Task:
Filter the lines below, copying only those with the string "click".

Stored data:
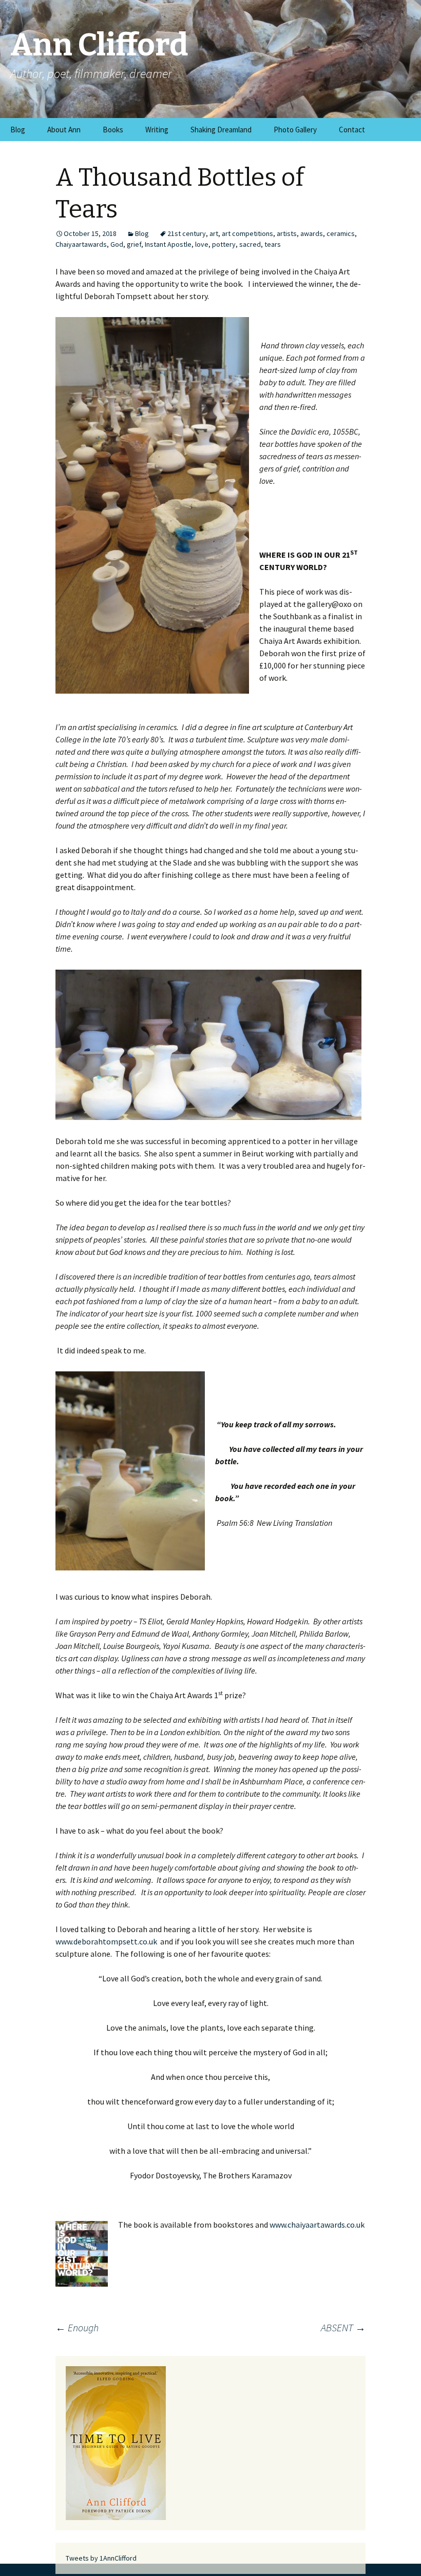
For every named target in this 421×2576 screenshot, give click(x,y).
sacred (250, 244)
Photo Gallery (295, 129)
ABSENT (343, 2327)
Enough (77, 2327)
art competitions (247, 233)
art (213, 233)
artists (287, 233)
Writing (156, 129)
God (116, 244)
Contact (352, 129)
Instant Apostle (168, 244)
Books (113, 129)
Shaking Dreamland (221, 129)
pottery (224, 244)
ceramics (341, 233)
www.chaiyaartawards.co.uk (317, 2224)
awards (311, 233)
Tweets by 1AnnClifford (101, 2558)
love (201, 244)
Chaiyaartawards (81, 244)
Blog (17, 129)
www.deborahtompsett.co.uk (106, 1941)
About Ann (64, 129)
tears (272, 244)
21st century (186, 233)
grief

* * *

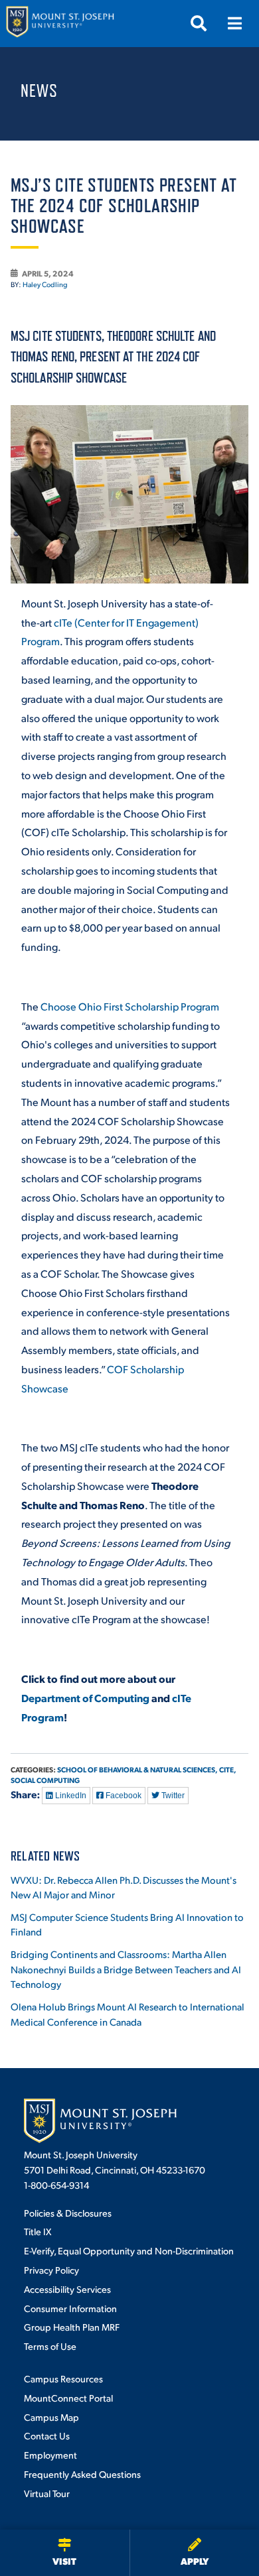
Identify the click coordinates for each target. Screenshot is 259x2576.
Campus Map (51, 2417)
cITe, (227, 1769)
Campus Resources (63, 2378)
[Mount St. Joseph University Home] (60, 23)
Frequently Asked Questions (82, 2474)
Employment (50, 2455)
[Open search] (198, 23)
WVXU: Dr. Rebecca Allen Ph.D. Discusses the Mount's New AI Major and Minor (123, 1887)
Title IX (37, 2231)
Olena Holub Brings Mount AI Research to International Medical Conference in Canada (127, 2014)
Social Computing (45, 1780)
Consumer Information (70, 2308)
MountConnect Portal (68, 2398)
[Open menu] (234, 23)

Exercise answer:
For every named target in this 421×2576 screenshot, give click(x,y).
Identify the click coordinates for each target. Screenshot is 259x2576.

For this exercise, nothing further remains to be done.